Imagine as part of your own python program, you simply want to backup a file or database.  Using `serverbackups`
as a module import can help with this.


Example of a simple
```python
from datetime import date
from mreschke.serverbackups import Backups, log

# Optionally configure logger, but this app may have its own log settings
log.init({
    'console': {
        'level': 'INFO',  # DEBUG, INFO, WARNING, ERROR, CRITICAL
    },
    'file': {
        'enabled': True,
        'file': '/tmp/backups-{}.log'.format(date.today().strftime('%Y-%m-%d')),
    }
})

# In this example I am NOT defining a defaults config because I may just be
# backing up a single server.  Defaults are used to deduplicate common items
# in multiple servers.  If you only have one server, just define the entire config
# in the server itself

# NOTE sensible defaults are still applied to keep even a single server definition
# less verbose.  Run `serverbackups show-builtin-defaults` to see the defaults that are
# still being applied here

# Define each server to backup (each will be merged with defaults config)
# Source and Destination default to 'local'
servers = {
    'myserver.example.com': {
        'destination': {'path': '/mnt/Backups'},
        'backup': {
            'files': {
                'common': [
                    '/etc/',
                ],
                'exclude': [
                    'lost+found',
                    '.Trash-1000',
                ],
            },
        },
    },
}

# Initialize Backup Class
# If you are defining servers in a dictionary above, without a separate defaults
backups = Backups(servers=servers)

# If you are defining both servers and defaults above
#backups = Backups(servers=servers, defaults=defaults)

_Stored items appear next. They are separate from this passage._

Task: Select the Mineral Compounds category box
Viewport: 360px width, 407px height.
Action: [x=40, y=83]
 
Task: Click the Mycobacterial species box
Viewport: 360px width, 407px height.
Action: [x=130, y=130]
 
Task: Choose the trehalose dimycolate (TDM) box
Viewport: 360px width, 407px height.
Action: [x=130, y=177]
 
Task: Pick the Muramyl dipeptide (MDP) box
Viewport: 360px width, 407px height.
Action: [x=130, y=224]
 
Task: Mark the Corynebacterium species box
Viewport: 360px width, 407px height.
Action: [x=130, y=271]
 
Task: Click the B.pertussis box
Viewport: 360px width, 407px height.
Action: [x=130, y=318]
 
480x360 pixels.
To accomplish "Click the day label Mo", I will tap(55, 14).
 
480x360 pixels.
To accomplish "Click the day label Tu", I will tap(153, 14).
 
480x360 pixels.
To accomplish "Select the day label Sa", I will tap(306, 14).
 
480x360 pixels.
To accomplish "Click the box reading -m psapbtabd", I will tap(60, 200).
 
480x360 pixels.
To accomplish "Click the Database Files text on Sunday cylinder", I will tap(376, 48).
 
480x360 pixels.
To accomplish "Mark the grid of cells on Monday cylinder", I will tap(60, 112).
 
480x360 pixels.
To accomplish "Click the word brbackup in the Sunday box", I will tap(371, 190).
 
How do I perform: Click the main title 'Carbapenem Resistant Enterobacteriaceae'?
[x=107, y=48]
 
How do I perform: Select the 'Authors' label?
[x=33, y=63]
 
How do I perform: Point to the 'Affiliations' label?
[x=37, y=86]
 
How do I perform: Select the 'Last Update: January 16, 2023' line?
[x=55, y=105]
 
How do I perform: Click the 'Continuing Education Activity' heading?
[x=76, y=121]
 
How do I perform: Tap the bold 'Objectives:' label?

# If you are using a config.d directory (/etc/serverbackups by default)
#backups = Backups()
#backups = Backups(config_path='/etc/alternative/dir')

# Run backups
# Can just run them all
backups.run()

# Or can flip through each and add your own logic per server if needed
#for server in backups.servers:
    #backups.run(server)
```


# Pruning

Rsync hard-link style snapshots are pruned every time the backups run.

The `prune` server or defaults config determines the prune rates
```python
# Keep all daily up to X days back, last snapshot in a week X weeks back, last snapshot in a month X months back...
'prune': {
    'keepDaily': 30,
    'keepWeekly': 24,
    'keepMonthly': 60,
    'keepYearly': 10,
},
```

Lets say we are running the backups **twice** a day.  The above configuration means we keep each daily
backup for 30 days (meaning 60 backups since 2 a day).

Keep the LAST/LATEST weekly backup.  This means the last backup on Saturday of each week for 24 weeks.

Keep the LAST/LATEST monthly backup.  This means the last backup on the 31st of each month for 60 months (5 years)

Keep the LAST/LATEST yearly backup.  This all 12/31 backups of each year will be saved.

The default prune settings may seem like a waste of storage, but read my `Backup Strategy` notes above.  Using
rsync hard-link style snapshots saves space by using unix hard links to deduplicate files efficiently.